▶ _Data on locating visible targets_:

#####

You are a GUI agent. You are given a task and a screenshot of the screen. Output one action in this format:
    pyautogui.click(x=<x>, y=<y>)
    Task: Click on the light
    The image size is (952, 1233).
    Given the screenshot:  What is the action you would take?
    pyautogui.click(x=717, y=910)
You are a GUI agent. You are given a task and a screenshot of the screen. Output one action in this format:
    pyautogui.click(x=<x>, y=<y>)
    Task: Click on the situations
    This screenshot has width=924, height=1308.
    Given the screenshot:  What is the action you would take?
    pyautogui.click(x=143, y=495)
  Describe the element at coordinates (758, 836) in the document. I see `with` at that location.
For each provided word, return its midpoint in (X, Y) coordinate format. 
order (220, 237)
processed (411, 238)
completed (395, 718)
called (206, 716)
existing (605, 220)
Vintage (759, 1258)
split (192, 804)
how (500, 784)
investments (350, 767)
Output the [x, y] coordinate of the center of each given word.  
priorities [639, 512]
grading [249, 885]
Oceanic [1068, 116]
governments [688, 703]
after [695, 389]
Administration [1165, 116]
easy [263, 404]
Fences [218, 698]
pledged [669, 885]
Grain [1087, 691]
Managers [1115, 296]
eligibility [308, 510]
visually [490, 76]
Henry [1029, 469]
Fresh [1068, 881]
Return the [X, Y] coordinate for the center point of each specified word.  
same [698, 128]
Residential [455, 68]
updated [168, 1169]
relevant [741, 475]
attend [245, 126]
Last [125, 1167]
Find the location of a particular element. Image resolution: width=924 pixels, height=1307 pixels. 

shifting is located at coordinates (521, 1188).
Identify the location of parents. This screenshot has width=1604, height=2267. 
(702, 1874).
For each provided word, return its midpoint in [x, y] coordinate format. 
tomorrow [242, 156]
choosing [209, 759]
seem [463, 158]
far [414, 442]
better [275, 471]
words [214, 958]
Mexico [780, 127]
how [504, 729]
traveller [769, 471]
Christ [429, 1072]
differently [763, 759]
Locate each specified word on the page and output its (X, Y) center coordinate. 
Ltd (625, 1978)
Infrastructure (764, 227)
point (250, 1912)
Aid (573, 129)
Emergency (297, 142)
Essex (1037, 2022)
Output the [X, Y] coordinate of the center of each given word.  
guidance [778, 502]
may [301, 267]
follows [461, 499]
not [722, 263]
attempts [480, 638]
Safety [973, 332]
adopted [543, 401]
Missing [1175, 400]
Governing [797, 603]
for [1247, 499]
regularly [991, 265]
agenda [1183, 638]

#####

▶ _The request_: Return every line of the records that contains the word "provided". Letter case matters.

▶ _Expected answer_:
For each provided word, return its midpoint in (X, Y) coordinate format. 
For each provided word, return its midpoint in [x, y] coordinate format. 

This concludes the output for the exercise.